Joshi wants to improve healthcare outcomes and save lives, but medical professionals had been focused on the same goals long before this technology was a consideration.
“We have been doing really good medical research for centuries now, and I think AI has a higher bar to meet in healthcare than in other domains,” she said. “Combine that with the fact that data collected is not always of high quality, and you can understand why we have not seen that much progress with AI models. I do think we are getting very close. We are understanding that data-driven methods have to be the bread and butter of how machine learning is done, and we are going to see a lot of success with these models in healthcare.”

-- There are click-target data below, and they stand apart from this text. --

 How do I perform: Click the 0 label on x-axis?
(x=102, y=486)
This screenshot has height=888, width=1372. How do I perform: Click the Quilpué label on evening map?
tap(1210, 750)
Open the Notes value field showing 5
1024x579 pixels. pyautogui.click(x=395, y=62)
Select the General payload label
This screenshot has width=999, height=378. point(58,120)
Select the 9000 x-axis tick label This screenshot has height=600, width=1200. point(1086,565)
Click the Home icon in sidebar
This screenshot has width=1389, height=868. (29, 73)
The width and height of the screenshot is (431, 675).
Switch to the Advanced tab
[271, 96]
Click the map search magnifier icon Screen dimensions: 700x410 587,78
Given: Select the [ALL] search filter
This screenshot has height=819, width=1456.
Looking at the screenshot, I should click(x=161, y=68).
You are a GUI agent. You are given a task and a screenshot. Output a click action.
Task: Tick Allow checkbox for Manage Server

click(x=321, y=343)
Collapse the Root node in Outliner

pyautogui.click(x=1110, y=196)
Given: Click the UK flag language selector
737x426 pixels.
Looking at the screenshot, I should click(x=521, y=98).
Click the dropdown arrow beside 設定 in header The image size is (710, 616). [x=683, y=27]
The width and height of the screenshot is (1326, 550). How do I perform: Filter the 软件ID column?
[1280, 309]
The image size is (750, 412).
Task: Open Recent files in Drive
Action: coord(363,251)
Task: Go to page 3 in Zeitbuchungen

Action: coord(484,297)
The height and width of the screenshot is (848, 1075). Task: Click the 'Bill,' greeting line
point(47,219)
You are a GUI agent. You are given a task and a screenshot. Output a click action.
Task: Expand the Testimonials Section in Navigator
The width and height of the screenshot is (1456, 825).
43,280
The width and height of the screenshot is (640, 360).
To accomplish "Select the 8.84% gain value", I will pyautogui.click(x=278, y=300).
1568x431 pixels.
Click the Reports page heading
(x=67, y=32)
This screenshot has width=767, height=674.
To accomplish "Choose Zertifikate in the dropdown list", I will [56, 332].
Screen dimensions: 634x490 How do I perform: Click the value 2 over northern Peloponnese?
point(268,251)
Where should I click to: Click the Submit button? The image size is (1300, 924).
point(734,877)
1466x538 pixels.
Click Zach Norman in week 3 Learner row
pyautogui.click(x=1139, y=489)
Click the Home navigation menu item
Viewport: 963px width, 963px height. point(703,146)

While improving these models can impact everybody, Joshi is especially driven to address the inequities plaguing the healthcare system. She sees possibilities in using AI to identify disparities in a way that was not previously characterizable. She also believes there are ways of connecting data sources with EHR to predict potential interventions for those who may face access challenges around healthcare or insurance.
Joshi has published several papers on her research, including Why did the Model Fail?”: Attributing Model Performance Changes to Distribution Shifts (arXiv), What went wrong and when? Instance-wise feature importance for time-series black-box models (NeurIPS ‘20), and An empirical framework for domain generalization in clinical settings (CHIL ’21: Proceedings of the Conference on Health, Inference, and Learning). After earning her PhD at the University of Texas and doing her postdoc at Harvard, she is excited to continue her research at the Columbia University Irving Medical Center.
“The biggest thing that excites me is the amazing people within the department,” she said. “DBMI is also very unique in the way it straddles academic research with operating in a close-knit manner with the hospital. You don’t find that often, and there are still a lot of barriers for a researcher who is primarily computational to be able to successfully deploy a machine learning model in another place.”
“DBMI has it all figured out,” she added, “This is an amazing place for an early-career researcher like me to focus on the research and the science and not be worried about all the other barriers that can come my way.”
The Joshi Lab is seeking a postdoctoral research scientist (who will also work with Noémie Elhadad’s lab) “with a strong background in machine learning to conduct cutting-edge research to develop new methods and a foundational understanding for generalization, transfer learning and/or domain adaptation for healthcare applications.” She is excited to build her lab at Columbia and take advantage of both the DBMI resources and connections in her pursuit of developing novel computational methods.
“I think my lab will be a mix of people who are very strong computationally in ML methods and AI methods, but also have a very deep interest in understanding the clinical problems, and issues of equity in clinical healthcare and translating back to identifying good computational solutions to fill existing gaps,” Joshi said. “Particularly, we will work on addressing two main things I want to do, AI-based learning health systems and health disparities at the point of care.”